**What you should do:**
According to the post on rust, which parts of a canna plant can systemic damage from Puccinia thaliae affect? List them all.

======== Text

I think the rust hammer hit me

Hi ive been researching this

this is what i found

What Is Rust?​

Rust is a type of plant disease spread by fungal spores through air, and sometimes by water.

The fungus feeds on live plant tissue, and the disease gets its name from the powdery red-brown coating it leaves on your fingers when you brush them across an affected leaf.

Different types of rust have different preferred host plants.

A type likely to affect canna plants is borne by a fungal parasite called Puccinia thaliae, formerly known as P. cannae.

It may cause systemic damage, affecting the leaves, stems, and flowers, particularly of some hybrid varieties sold as C. x generalis.

when searching C. x generalis. it came up with sativa cannabis plants this is the name of the rust Puccinia thaliae

An increase in the relative humidity of the air surrounding canna plants, combined with foliage that is wet for extended periods, creates a prime breeding ground for P. thaliae.

Often the first sign that plants are oversaturated is leaf yellowing, or chlorosis.

================
======== Supplied material

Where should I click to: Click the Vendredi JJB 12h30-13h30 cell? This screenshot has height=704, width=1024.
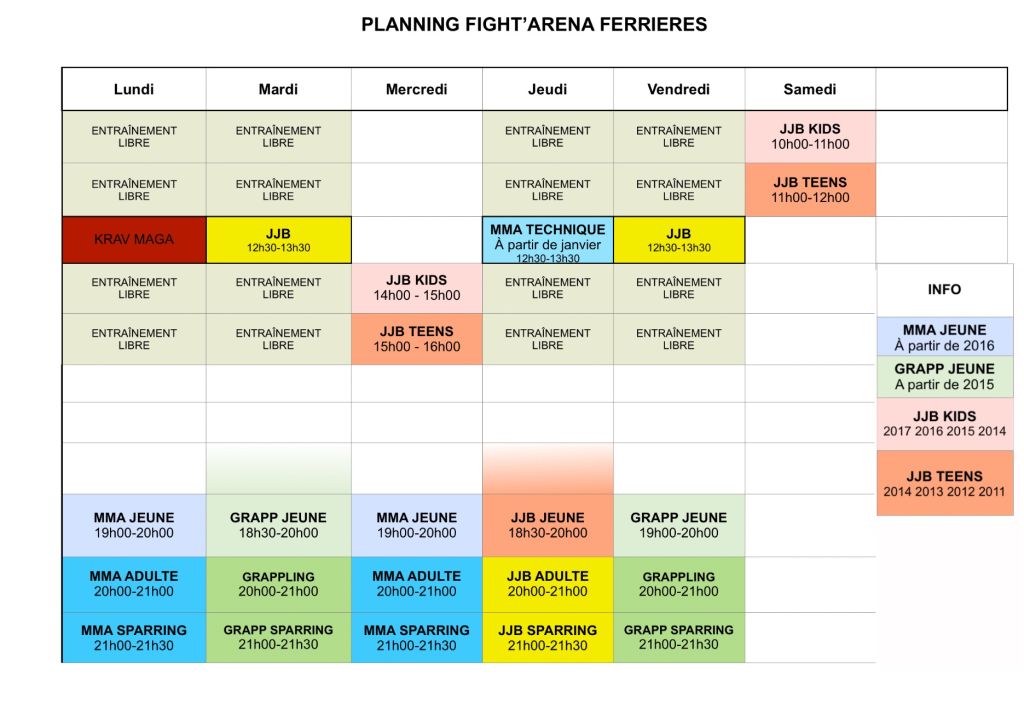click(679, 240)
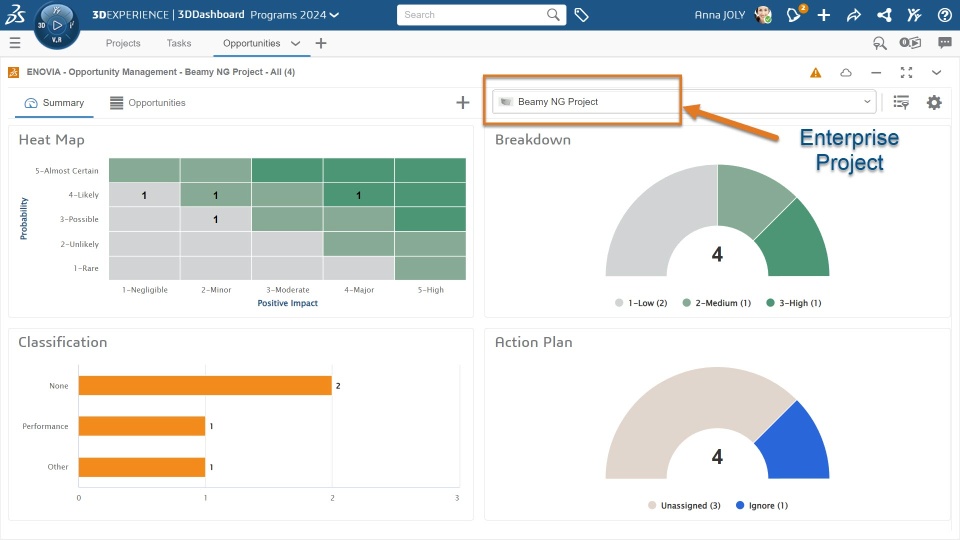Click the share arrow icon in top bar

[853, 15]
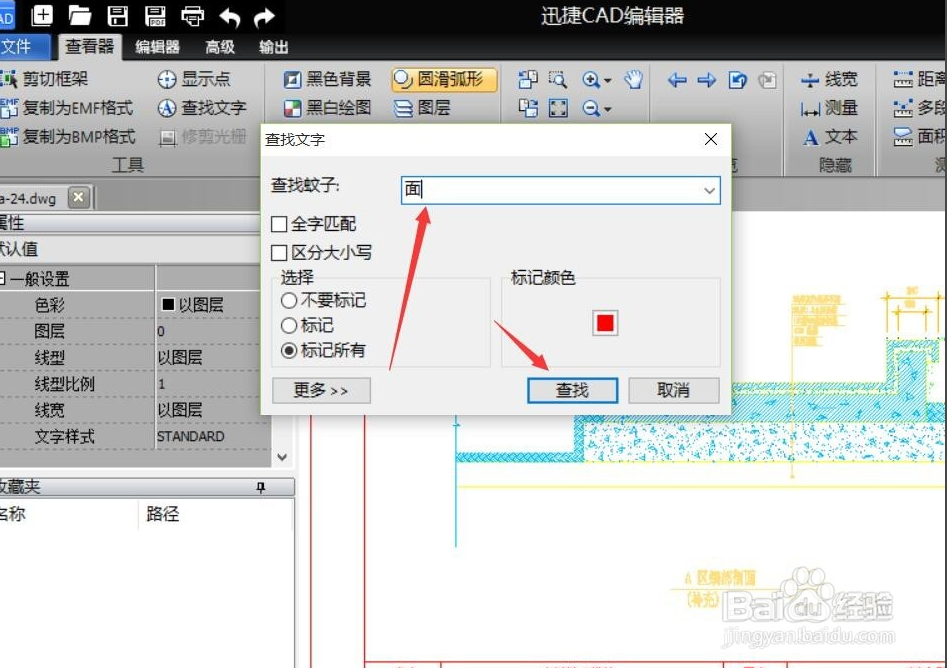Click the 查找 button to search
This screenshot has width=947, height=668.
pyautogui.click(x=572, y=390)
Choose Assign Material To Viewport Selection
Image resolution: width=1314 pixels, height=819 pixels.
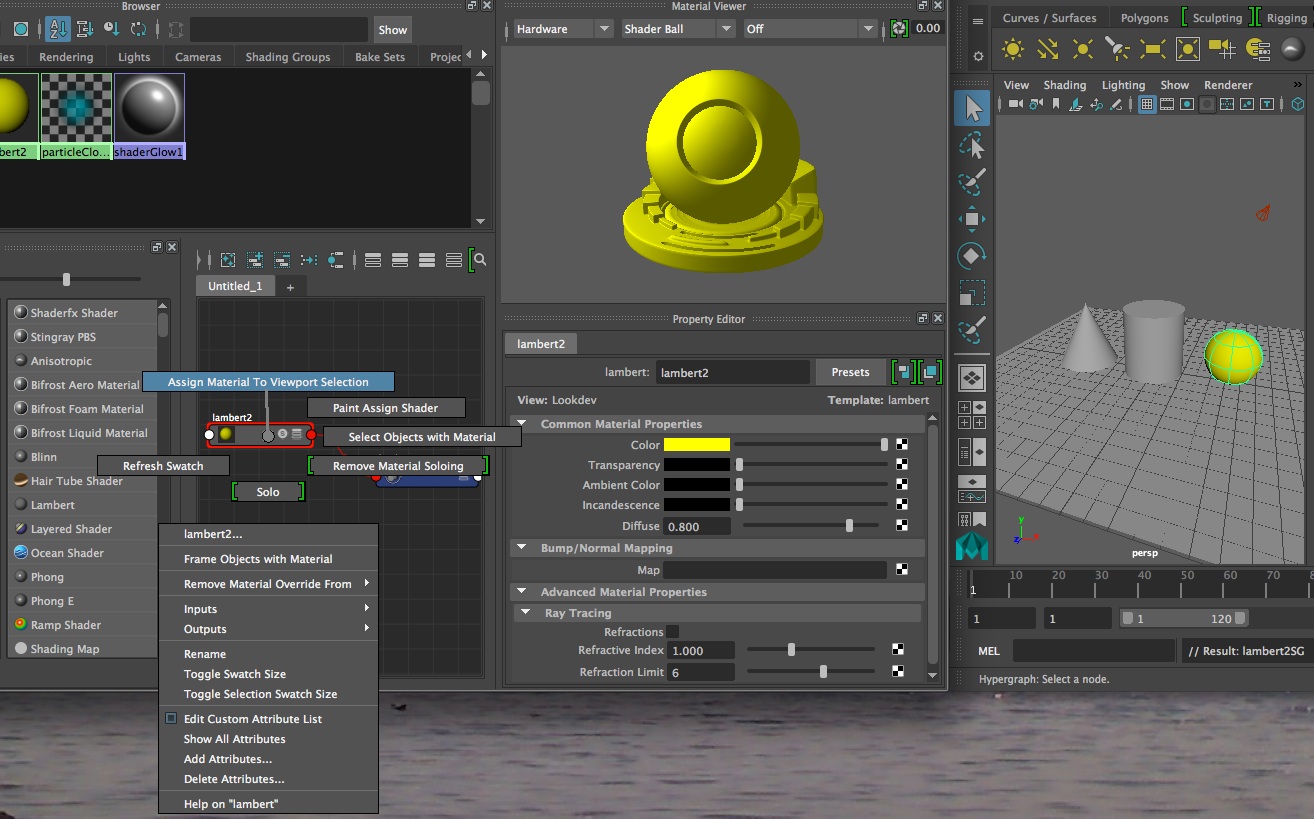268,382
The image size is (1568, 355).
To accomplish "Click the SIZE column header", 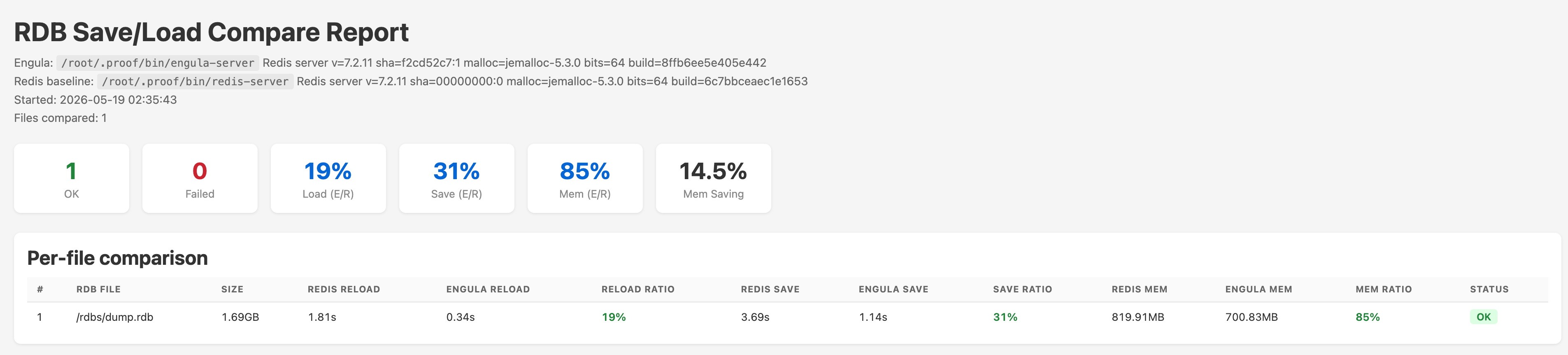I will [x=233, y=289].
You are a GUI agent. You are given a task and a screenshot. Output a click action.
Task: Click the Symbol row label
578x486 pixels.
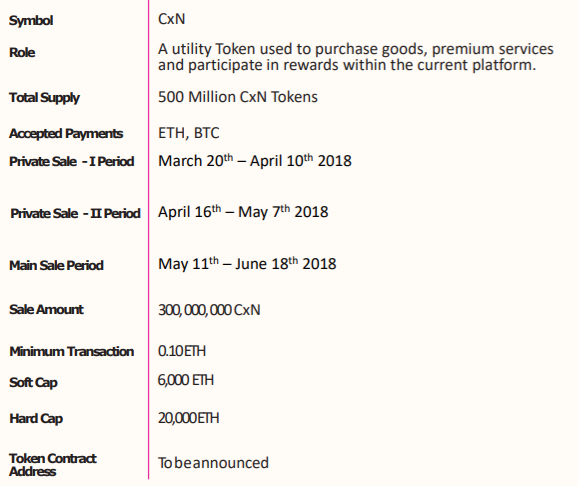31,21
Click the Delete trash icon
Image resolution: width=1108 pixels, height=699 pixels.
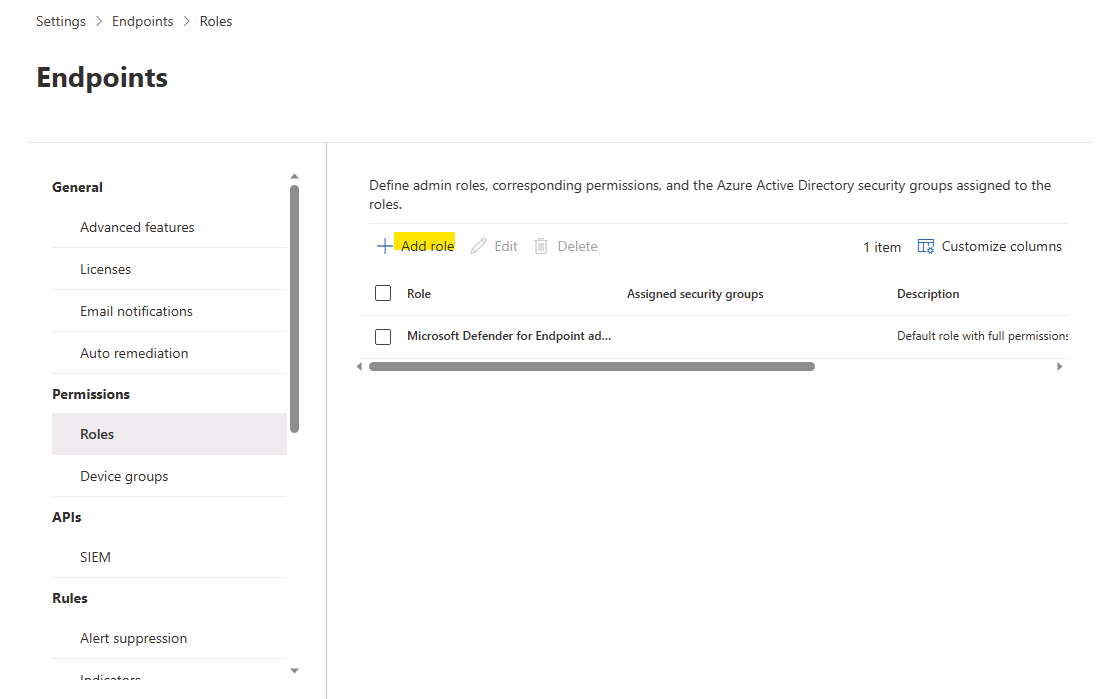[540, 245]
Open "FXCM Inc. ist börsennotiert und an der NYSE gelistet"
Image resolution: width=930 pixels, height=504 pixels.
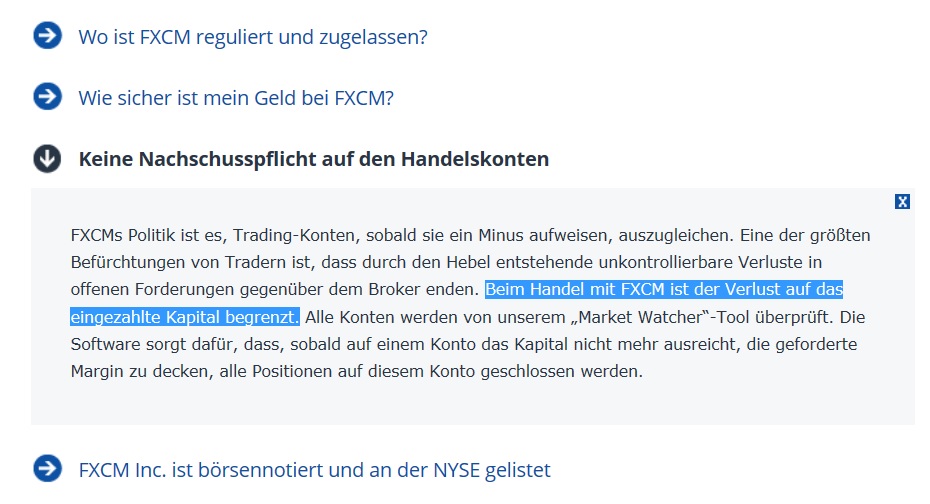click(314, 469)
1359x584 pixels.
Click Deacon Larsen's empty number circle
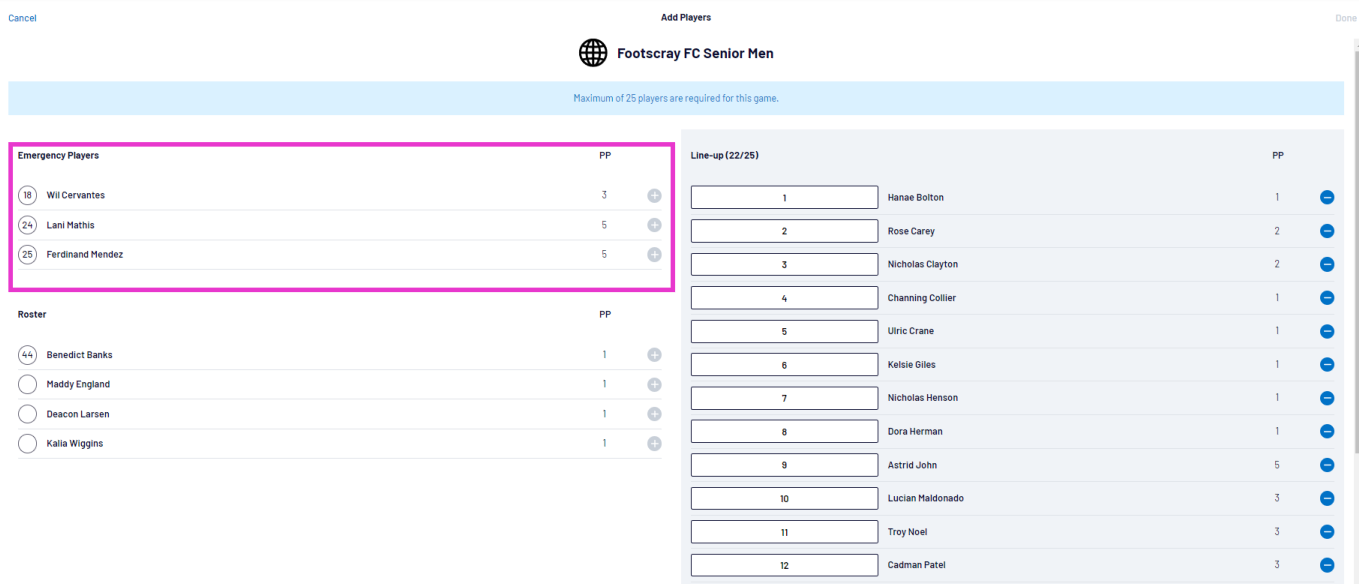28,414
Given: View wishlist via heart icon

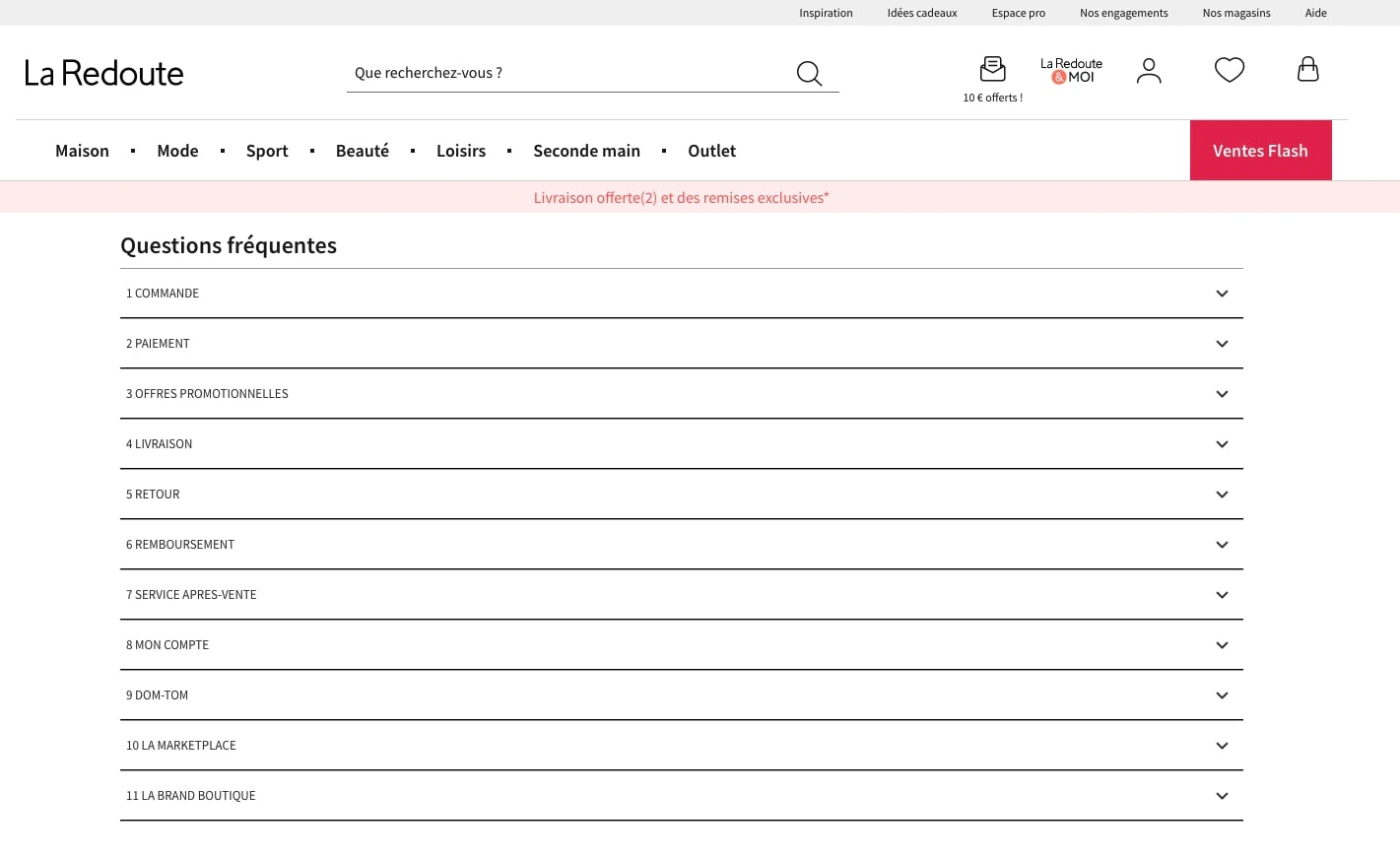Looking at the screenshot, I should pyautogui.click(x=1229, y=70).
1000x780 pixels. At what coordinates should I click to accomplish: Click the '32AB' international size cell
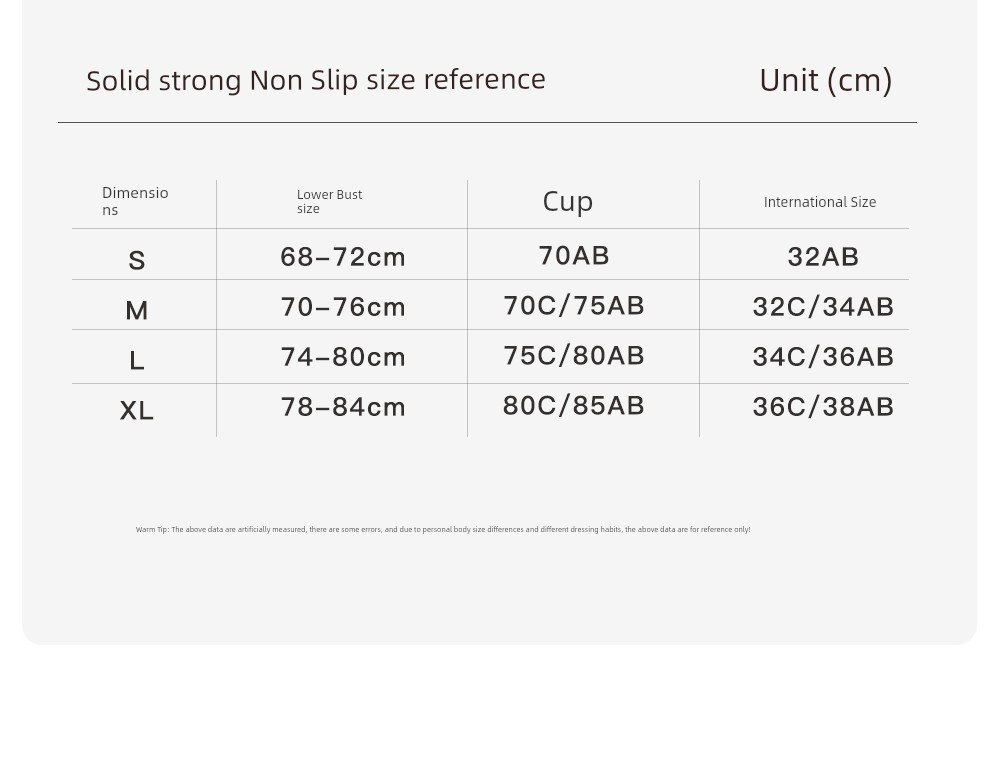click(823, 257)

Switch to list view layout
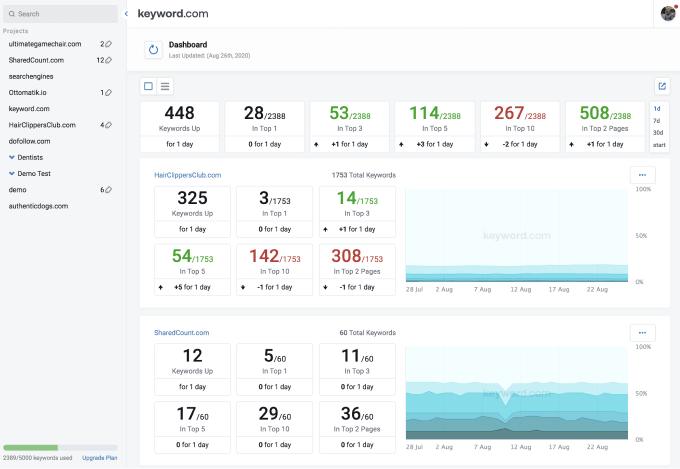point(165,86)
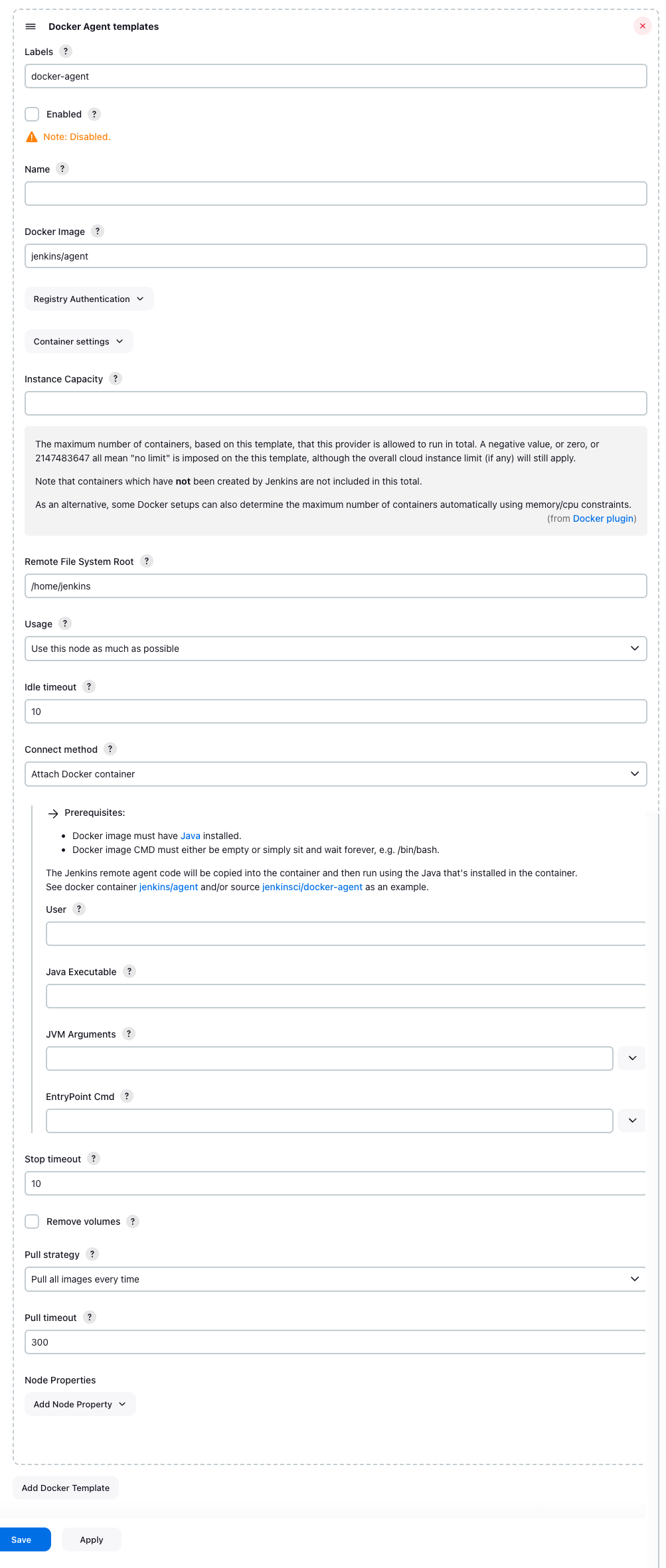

================

**Solution to the exercise:**
Leaves, stems, and flowers.